Tampilkan postingan dengan label Politik. Tampilkan semua postingan
Tampilkan postingan dengan label Politik. Tampilkan semua postingan

Selasa, 29 Desember 2015

Partisipasi Pemilih Rendah, Salah Siapa ?



Hampir di setiap gelaran Pemilihan Langsung Kepala Daerah (Pilkada), partisipasi pemilih hanya berada di ambang 50-60%. Jika sebagian orang beranggapan pemilihan langsung adalah sebuah bentuk “kemajuan” kita dalam berdemokrasi, maka bolehkah saya mengatakan tingkat persentase pemilih yang rendah ini sebagai kemunduran demokrasi ?
Jika kita bertanya salah siapa, maka hampir semua mata akan tertuju kepada Komisi Pemilihan Umum (KPU) selaku event organizer (EO) dari setiap gelaran Pilkada ini. Namun jika boleh berjujur-jujur, sebenarnya bukan hanya kesalahan KPU. Bukankah gelaran Pilkada ini adalah sebuah “kemunduran” yang diseting sedemikian sistematisnya bagi Indonesia ? Namun jika saya mengatakan pemilihan langsung sebagai sebuah kemunduran, maka akan banyak yang akan menujukan pandangannya kepada saya, kenapa ? Semenjak diberlakukannya pemilihan langsung begitu banyak “lapangan kerja” yang terbuka. Mulai dari tim sukses, konsultan politik, lembaga survey sampai nanti pengusaha digital printing.

# [INSTRUKSI TUGAS 1]
Menurut teks bacaan tentang rendahnya partisipasi pemilih, mengapa banyak orang akan mengarahkan pandangan kepada penulis jika ia menyebut pemilihan langsung sebagai sebuah kemunduran? Jawab dalam satu sampai tiga kalimat.
# [INSTRUKSI TUGAS 2]
Ulangi persis bagian teks bacaan tentang partisipasi pemilih yang dibuka dengan kata-kata berisi "Partisipasi Pemilih Rendah, Salah" dan ditutup dengan "kemunduran demokrasi ?".

# [DATA YANG DIBERIKAN]
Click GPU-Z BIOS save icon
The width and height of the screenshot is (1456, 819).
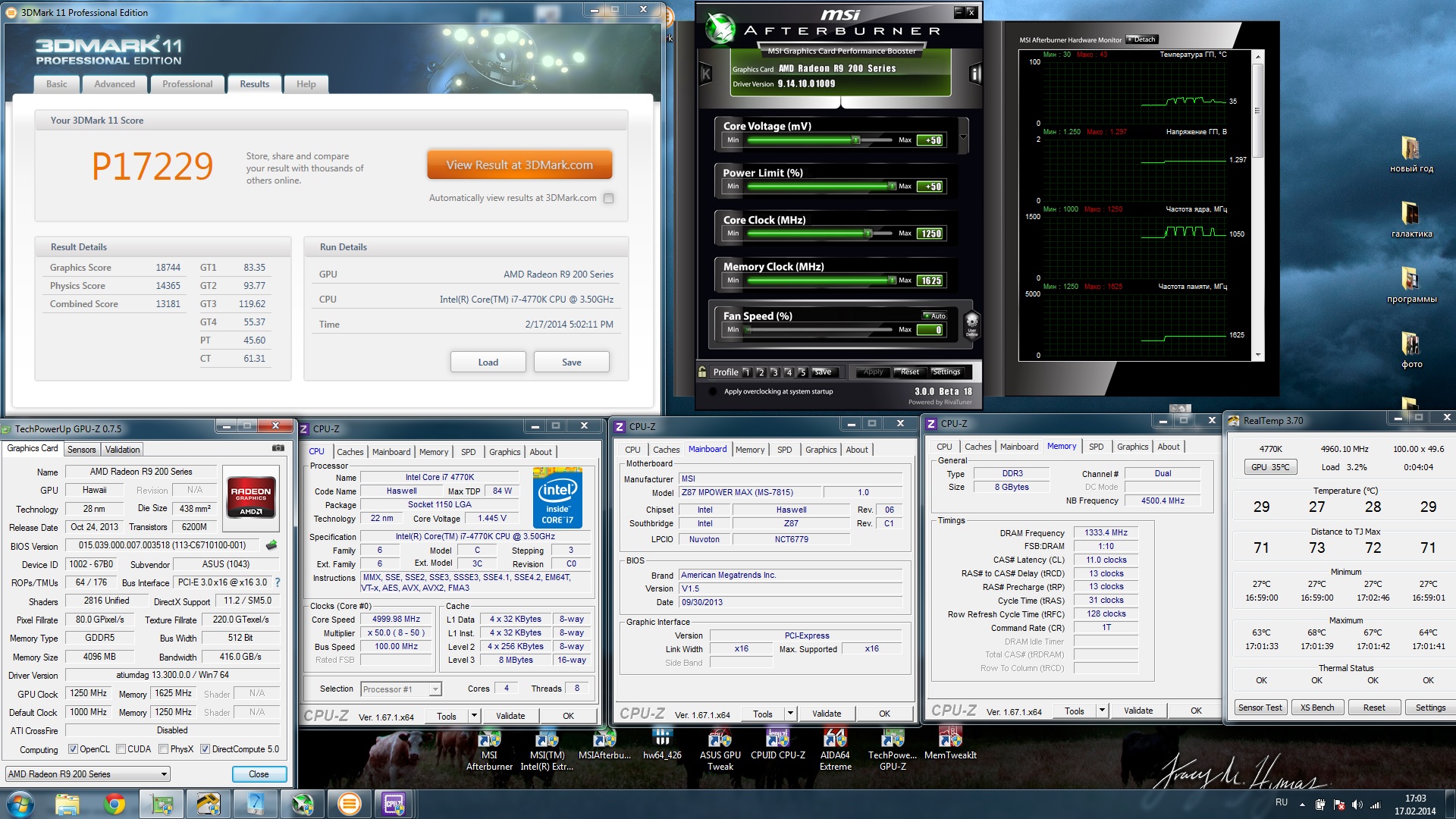point(271,545)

# [HASIL 1]
Sejak pemilihan langsung diberlakukan, banyak "lapangan kerja" yang terbuka. Lapangan kerja itu mulai dari tim sukses, konsultan politik, dan lembaga survey sampai pengusaha digital printing.

# [HASIL 2]
Partisipasi Pemilih Rendah, Salah Siapa ?



Hampir di setiap gelaran Pemilihan Langsung Kepala Daerah (Pilkada), partisipasi pemilih hanya berada di ambang 50-60%. Jika sebagian orang beranggapan pemilihan langsung adalah sebuah bentuk “kemajuan” kita dalam berdemokrasi, maka bolehkah saya mengatakan tingkat persentase pemilih yang rendah ini sebagai kemunduran demokrasi ?